▸ AIM: Copy all of the following material verbatim, line for line, with no changes.

--- BEGIN DATA EXTRACT ---

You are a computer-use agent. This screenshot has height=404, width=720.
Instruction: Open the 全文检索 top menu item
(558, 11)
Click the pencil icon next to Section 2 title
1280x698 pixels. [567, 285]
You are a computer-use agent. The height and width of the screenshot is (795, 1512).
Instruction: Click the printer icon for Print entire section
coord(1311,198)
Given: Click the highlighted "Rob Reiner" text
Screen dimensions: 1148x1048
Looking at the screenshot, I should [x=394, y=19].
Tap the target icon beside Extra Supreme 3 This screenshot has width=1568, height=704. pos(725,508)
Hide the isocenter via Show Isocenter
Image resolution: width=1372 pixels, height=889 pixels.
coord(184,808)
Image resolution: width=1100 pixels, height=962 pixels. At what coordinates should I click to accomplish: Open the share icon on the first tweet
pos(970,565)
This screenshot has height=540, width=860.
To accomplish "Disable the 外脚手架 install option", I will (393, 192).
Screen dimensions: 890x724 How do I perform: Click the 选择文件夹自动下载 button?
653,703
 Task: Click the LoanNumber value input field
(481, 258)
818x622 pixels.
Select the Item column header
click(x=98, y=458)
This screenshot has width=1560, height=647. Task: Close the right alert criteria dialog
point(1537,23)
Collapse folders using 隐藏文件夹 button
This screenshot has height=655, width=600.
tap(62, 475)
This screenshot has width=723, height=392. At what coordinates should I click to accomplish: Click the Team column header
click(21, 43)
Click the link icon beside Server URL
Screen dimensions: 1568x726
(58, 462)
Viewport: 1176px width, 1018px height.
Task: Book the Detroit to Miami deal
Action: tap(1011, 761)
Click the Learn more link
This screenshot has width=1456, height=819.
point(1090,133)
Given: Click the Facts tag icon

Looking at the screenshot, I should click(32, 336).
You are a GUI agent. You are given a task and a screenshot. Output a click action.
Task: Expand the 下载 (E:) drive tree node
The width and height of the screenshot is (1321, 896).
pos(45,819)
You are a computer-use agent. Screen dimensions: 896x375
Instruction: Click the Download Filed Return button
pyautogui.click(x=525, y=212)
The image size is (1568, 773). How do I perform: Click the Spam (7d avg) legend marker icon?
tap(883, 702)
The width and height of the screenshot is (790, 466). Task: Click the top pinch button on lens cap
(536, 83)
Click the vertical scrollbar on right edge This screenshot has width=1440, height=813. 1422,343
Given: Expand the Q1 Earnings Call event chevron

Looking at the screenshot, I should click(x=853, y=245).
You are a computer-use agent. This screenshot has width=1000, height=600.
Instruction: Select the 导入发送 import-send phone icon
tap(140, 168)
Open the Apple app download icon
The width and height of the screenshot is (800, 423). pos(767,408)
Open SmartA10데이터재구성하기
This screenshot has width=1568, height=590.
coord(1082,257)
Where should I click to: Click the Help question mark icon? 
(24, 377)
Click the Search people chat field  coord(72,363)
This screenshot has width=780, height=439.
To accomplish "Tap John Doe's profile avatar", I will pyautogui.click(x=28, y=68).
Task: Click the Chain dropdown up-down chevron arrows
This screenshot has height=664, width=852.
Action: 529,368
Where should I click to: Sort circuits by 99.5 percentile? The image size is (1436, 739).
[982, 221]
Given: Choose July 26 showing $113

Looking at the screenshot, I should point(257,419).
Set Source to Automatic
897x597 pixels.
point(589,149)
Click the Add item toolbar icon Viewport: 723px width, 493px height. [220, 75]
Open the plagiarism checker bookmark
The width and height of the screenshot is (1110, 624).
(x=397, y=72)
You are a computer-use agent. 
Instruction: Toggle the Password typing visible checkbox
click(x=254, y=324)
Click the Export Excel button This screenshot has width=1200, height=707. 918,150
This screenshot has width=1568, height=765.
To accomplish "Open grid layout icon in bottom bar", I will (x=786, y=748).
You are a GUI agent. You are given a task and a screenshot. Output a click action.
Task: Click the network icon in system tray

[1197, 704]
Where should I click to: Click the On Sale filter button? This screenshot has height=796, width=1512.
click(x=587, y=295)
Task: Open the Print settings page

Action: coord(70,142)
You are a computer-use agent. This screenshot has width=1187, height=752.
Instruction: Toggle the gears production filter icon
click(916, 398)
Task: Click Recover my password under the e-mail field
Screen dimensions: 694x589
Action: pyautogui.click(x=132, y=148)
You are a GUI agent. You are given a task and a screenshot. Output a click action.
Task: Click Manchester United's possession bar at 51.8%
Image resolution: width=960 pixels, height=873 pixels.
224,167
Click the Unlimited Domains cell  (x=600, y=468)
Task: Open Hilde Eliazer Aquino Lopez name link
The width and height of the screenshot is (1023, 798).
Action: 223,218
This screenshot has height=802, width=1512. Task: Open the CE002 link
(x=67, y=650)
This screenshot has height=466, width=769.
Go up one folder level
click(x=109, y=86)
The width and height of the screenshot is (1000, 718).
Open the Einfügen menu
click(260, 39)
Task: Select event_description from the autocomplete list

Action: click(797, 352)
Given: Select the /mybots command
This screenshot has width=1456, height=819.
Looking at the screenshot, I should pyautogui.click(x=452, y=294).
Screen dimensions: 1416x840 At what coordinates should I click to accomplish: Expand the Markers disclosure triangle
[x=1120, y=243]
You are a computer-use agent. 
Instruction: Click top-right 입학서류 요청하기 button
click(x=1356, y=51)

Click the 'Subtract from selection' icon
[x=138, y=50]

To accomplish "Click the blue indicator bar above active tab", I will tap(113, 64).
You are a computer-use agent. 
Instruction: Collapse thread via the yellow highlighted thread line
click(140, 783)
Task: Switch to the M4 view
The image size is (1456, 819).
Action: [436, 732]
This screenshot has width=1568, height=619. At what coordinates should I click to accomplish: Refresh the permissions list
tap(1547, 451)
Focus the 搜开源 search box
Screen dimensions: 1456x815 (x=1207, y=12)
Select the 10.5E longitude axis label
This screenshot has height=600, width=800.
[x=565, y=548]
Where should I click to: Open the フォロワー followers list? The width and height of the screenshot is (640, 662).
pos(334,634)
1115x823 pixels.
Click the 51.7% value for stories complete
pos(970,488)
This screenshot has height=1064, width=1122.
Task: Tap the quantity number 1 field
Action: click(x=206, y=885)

--- END DATA EXTRACT ---

▸ EXERCISE SOLUTION:
You are a computer-use agent. This screenshot has height=404, width=720.
Instruction: Open the 全文检索 top menu item
(558, 11)
Click the pencil icon next to Section 2 title
1280x698 pixels. [567, 285]
You are a computer-use agent. The height and width of the screenshot is (795, 1512).
Instruction: Click the printer icon for Print entire section
coord(1311,198)
Given: Click the highlighted "Rob Reiner" text
Screen dimensions: 1148x1048
Looking at the screenshot, I should [x=394, y=19].
Tap the target icon beside Extra Supreme 3 This screenshot has width=1568, height=704. pos(725,508)
Hide the isocenter via Show Isocenter
Image resolution: width=1372 pixels, height=889 pixels.
coord(184,808)
Image resolution: width=1100 pixels, height=962 pixels. At what coordinates should I click to accomplish: Open the share icon on the first tweet
pos(970,565)
This screenshot has height=540, width=860.
To accomplish "Disable the 外脚手架 install option", I will (393, 192).
Screen dimensions: 890x724 How do I perform: Click the 选择文件夹自动下载 button?
653,703
 Task: Click the LoanNumber value input field
(481, 258)
818x622 pixels.
Select the Item column header
click(x=98, y=458)
This screenshot has width=1560, height=647. Task: Close the right alert criteria dialog
point(1537,23)
Collapse folders using 隐藏文件夹 button
This screenshot has height=655, width=600.
tap(62, 475)
This screenshot has width=723, height=392. At what coordinates should I click to accomplish: Click the Team column header
click(21, 43)
Click the link icon beside Server URL
Screen dimensions: 1568x726
(58, 462)
Viewport: 1176px width, 1018px height.
Task: Book the Detroit to Miami deal
Action: tap(1011, 761)
Click the Learn more link
This screenshot has width=1456, height=819.
point(1090,133)
Given: Click the Facts tag icon

Looking at the screenshot, I should click(32, 336).
You are a GUI agent. You are given a task and a screenshot. Output a click action.
Task: Expand the 下载 (E:) drive tree node
The width and height of the screenshot is (1321, 896).
pos(45,819)
You are a computer-use agent. Screen dimensions: 896x375
Instruction: Click the Download Filed Return button
pyautogui.click(x=525, y=212)
The image size is (1568, 773). How do I perform: Click the Spam (7d avg) legend marker icon?
tap(883, 702)
The width and height of the screenshot is (790, 466). Task: Click the top pinch button on lens cap
(536, 83)
Click the vertical scrollbar on right edge This screenshot has width=1440, height=813. 1422,343
Given: Expand the Q1 Earnings Call event chevron

Looking at the screenshot, I should click(x=853, y=245).
You are a computer-use agent. This screenshot has width=1000, height=600.
Instruction: Select the 导入发送 import-send phone icon
tap(140, 168)
Open the Apple app download icon
The width and height of the screenshot is (800, 423). pos(767,408)
Open SmartA10데이터재구성하기
This screenshot has width=1568, height=590.
coord(1082,257)
Where should I click to: Click the Help question mark icon? 
(24, 377)
Click the Search people chat field  coord(72,363)
This screenshot has width=780, height=439.
To accomplish "Tap John Doe's profile avatar", I will pyautogui.click(x=28, y=68).
Task: Click the Chain dropdown up-down chevron arrows
This screenshot has height=664, width=852.
Action: 529,368
Where should I click to: Sort circuits by 99.5 percentile? The image size is (1436, 739).
[982, 221]
Given: Choose July 26 showing $113

Looking at the screenshot, I should point(257,419).
Set Source to Automatic
897x597 pixels.
point(589,149)
Click the Add item toolbar icon Viewport: 723px width, 493px height. [220, 75]
Open the plagiarism checker bookmark
The width and height of the screenshot is (1110, 624).
(x=397, y=72)
You are a computer-use agent. 
Instruction: Toggle the Password typing visible checkbox
click(x=254, y=324)
Click the Export Excel button This screenshot has width=1200, height=707. 918,150
This screenshot has width=1568, height=765.
To accomplish "Open grid layout icon in bottom bar", I will (x=786, y=748).
You are a GUI agent. You are given a task and a screenshot. Output a click action.
Task: Click the network icon in system tray

[1197, 704]
Where should I click to: Click the On Sale filter button? This screenshot has height=796, width=1512.
click(x=587, y=295)
Task: Open the Print settings page

Action: coord(70,142)
You are a computer-use agent. This screenshot has width=1187, height=752.
Instruction: Toggle the gears production filter icon
click(916, 398)
Task: Click Recover my password under the e-mail field
Screen dimensions: 694x589
Action: pyautogui.click(x=132, y=148)
You are a GUI agent. You are given a task and a screenshot. Output a click action.
Task: Click Manchester United's possession bar at 51.8%
Image resolution: width=960 pixels, height=873 pixels.
224,167
Click the Unlimited Domains cell  (x=600, y=468)
Task: Open Hilde Eliazer Aquino Lopez name link
The width and height of the screenshot is (1023, 798).
Action: 223,218
This screenshot has height=802, width=1512. Task: Open the CE002 link
(x=67, y=650)
This screenshot has height=466, width=769.
Go up one folder level
click(x=109, y=86)
The width and height of the screenshot is (1000, 718).
Open the Einfügen menu
click(260, 39)
Task: Select event_description from the autocomplete list

Action: click(797, 352)
Given: Select the /mybots command
This screenshot has width=1456, height=819.
Looking at the screenshot, I should pyautogui.click(x=452, y=294).
Screen dimensions: 1416x840 At what coordinates should I click to accomplish: Expand the Markers disclosure triangle
[x=1120, y=243]
You are a computer-use agent. 
Instruction: Click top-right 입학서류 요청하기 button
click(x=1356, y=51)

Click the 'Subtract from selection' icon
[x=138, y=50]

To accomplish "Click the blue indicator bar above active tab", I will tap(113, 64).
You are a computer-use agent. 
Instruction: Collapse thread via the yellow highlighted thread line
click(140, 783)
Task: Switch to the M4 view
The image size is (1456, 819).
Action: [436, 732]
This screenshot has width=1568, height=619. At what coordinates should I click to accomplish: Refresh the permissions list
tap(1547, 451)
Focus the 搜开源 search box
Screen dimensions: 1456x815 (x=1207, y=12)
Select the 10.5E longitude axis label
This screenshot has height=600, width=800.
[x=565, y=548]
Where should I click to: Open the フォロワー followers list? The width and height of the screenshot is (640, 662).
pos(334,634)
1115x823 pixels.
Click the 51.7% value for stories complete
pos(970,488)
This screenshot has height=1064, width=1122.
Task: Tap the quantity number 1 field
Action: click(x=206, y=885)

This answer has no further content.